— WHAT YOU HAVE TO DO —
What you should give back is a precise copy of the lines below from the one containing "Instruction: Open Estatus de vuelo link" through the one containing "The height and width of the screenshot is (364, 415).", with no pictures.

Data items
*** Block opens ***

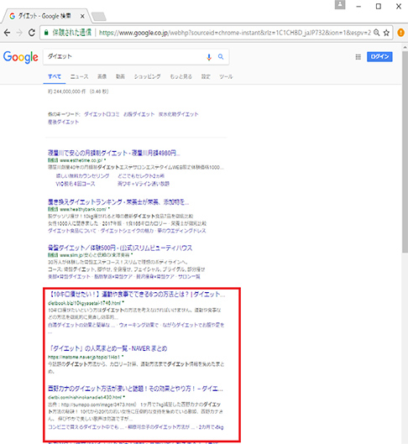Image resolution: width=408 pixels, height=444 pixels.
Task: Click the zoom magnifier icon in address bar
Action: (x=376, y=33)
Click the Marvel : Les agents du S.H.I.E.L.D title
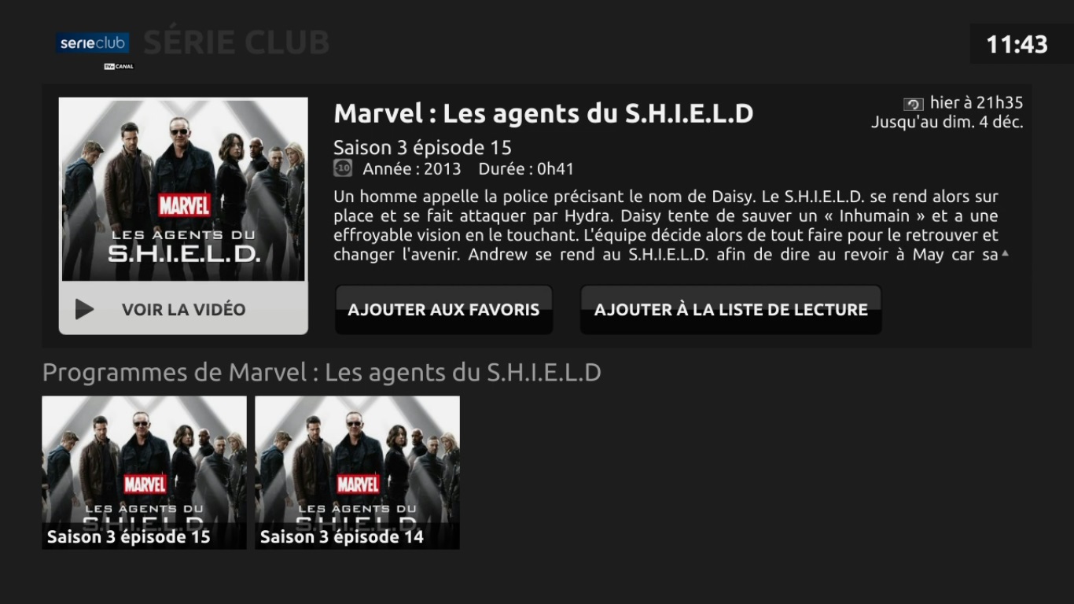This screenshot has width=1074, height=604. click(543, 113)
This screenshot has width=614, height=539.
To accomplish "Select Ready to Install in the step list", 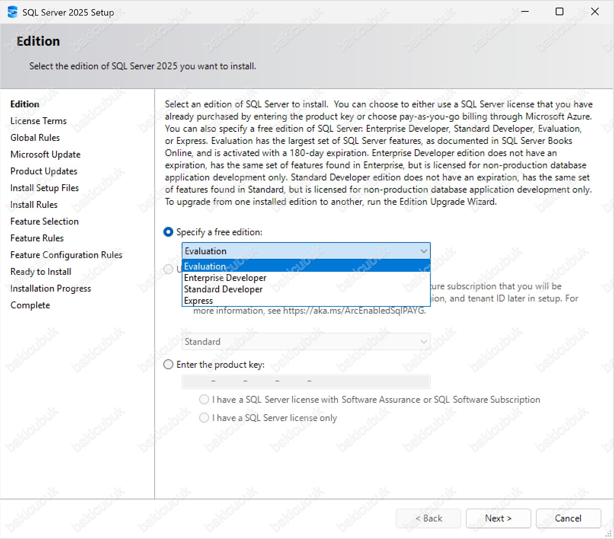I will click(41, 271).
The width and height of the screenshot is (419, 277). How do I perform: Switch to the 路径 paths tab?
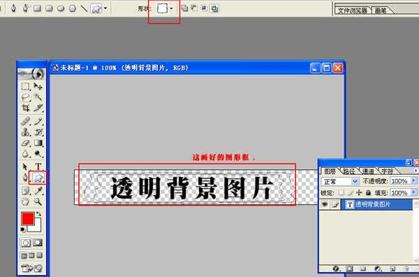(x=348, y=171)
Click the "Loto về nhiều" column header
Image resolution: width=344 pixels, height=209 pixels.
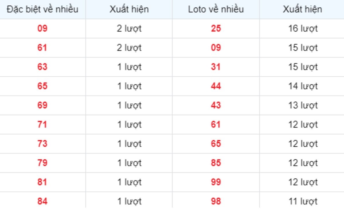pyautogui.click(x=216, y=9)
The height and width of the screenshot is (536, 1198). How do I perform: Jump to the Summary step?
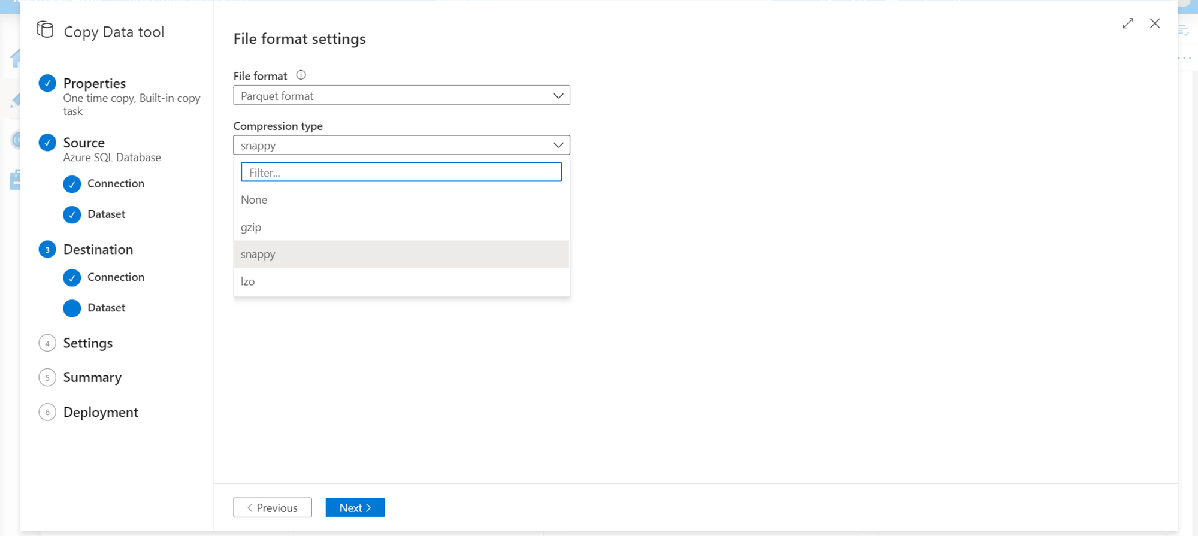click(92, 377)
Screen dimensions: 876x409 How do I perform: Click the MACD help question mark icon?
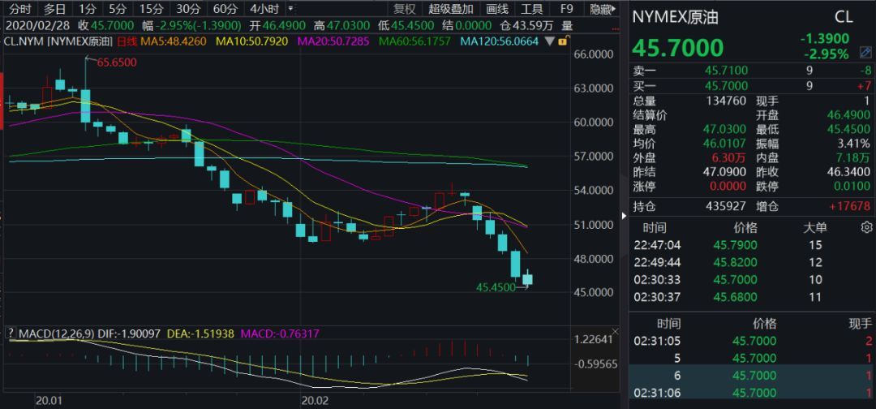(11, 334)
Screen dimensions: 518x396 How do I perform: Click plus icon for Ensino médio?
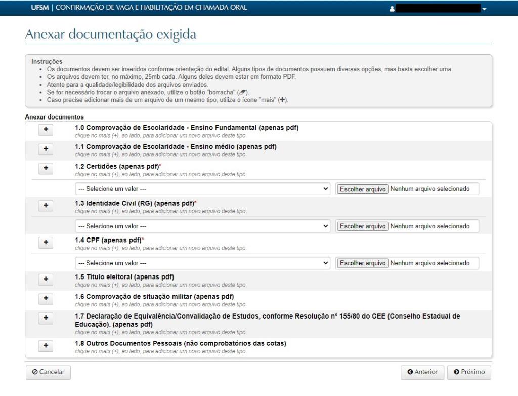(x=46, y=149)
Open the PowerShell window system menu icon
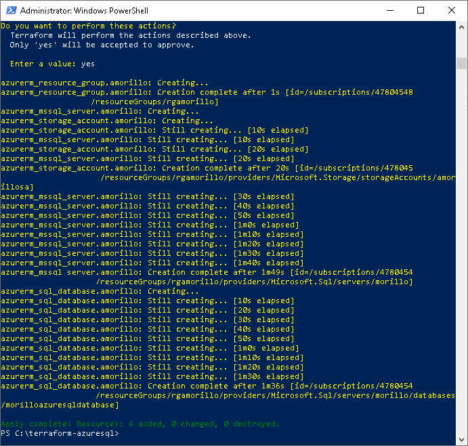468x446 pixels. [x=11, y=10]

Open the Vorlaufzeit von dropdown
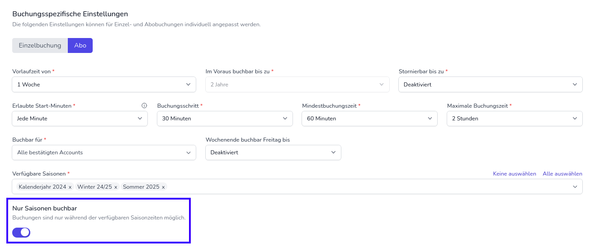(104, 85)
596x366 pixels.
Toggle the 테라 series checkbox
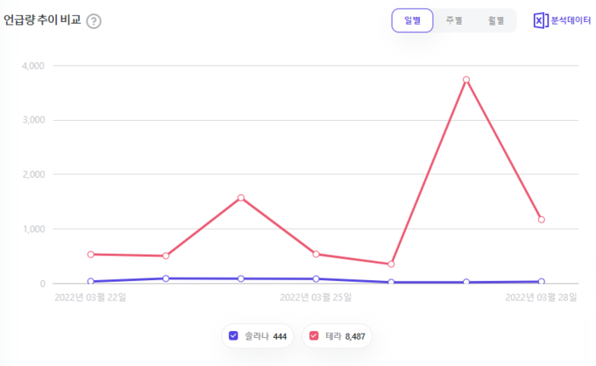[x=314, y=336]
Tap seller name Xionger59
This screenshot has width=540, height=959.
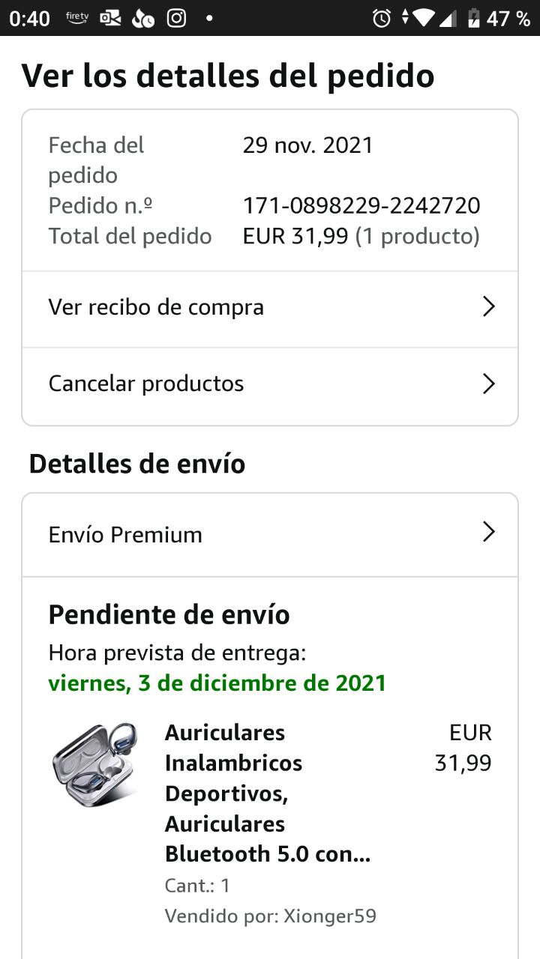pyautogui.click(x=329, y=916)
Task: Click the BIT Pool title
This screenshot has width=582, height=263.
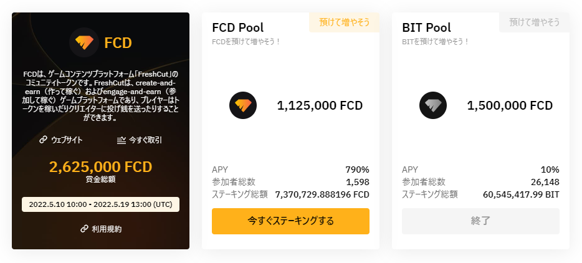Action: (426, 27)
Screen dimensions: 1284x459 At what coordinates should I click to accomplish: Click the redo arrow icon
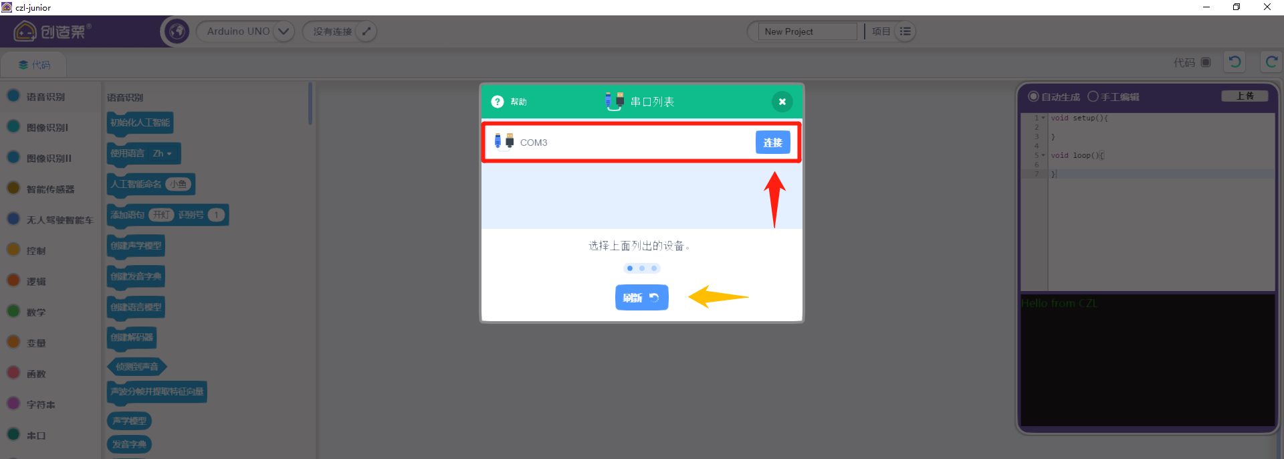(1271, 62)
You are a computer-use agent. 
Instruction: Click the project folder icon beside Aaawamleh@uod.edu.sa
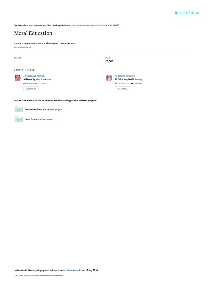point(19,109)
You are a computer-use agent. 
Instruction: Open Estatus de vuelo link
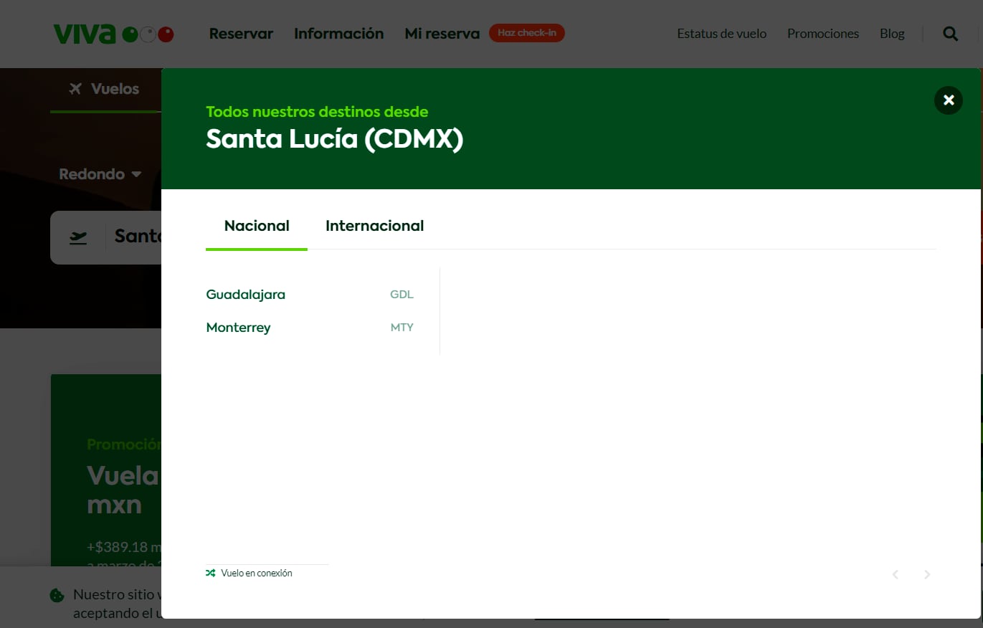click(x=721, y=34)
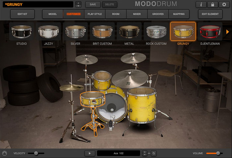The image size is (232, 158).
Task: Step through grooves using Ace 102 arrows
Action: tap(145, 153)
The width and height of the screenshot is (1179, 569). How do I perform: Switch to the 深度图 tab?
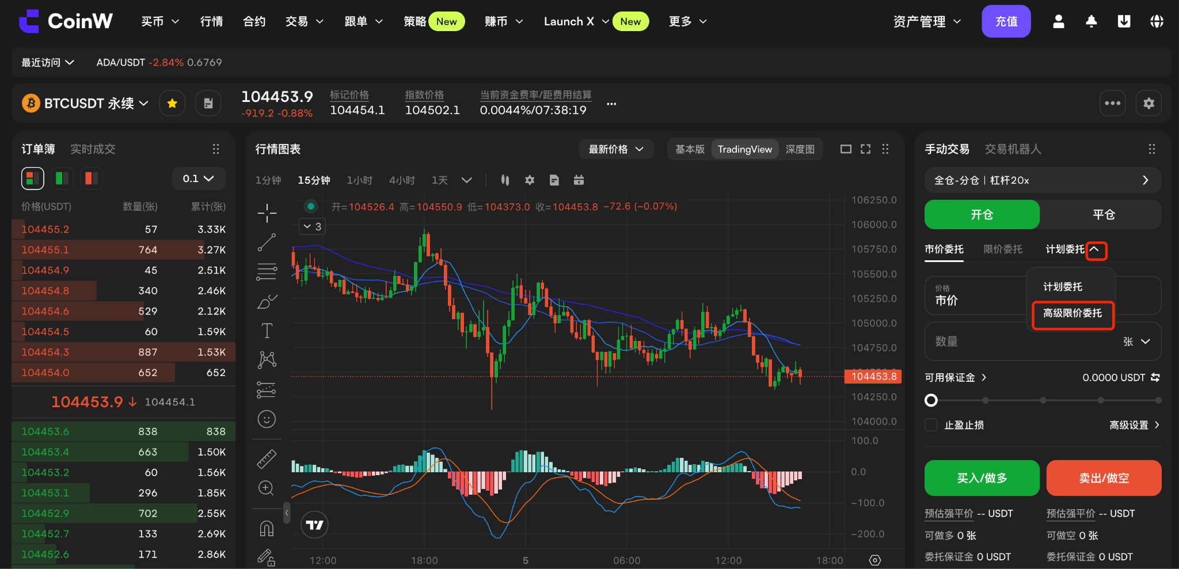pos(800,149)
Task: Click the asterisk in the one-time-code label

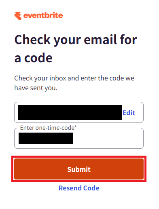Action: pos(76,127)
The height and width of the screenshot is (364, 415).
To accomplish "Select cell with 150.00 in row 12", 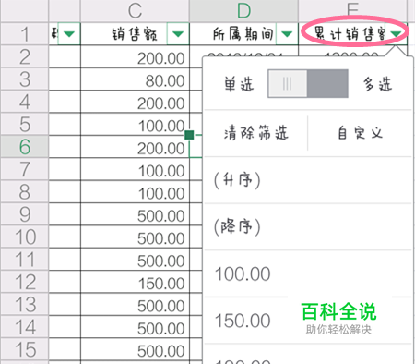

*** Block closes ***

— SOLUTION FOR THIS TASK —
Instruction: Open Estatus de vuelo link
click(x=721, y=34)
The image size is (232, 158).
Task: Step through grooves using Ace 102 arrows
Action: tap(145, 153)
The width and height of the screenshot is (1179, 569). How do I perform: Switch to the 深度图 tab?
pos(800,149)
Task: Click the asterisk in the one-time-code label

Action: pos(76,127)
The height and width of the screenshot is (364, 415).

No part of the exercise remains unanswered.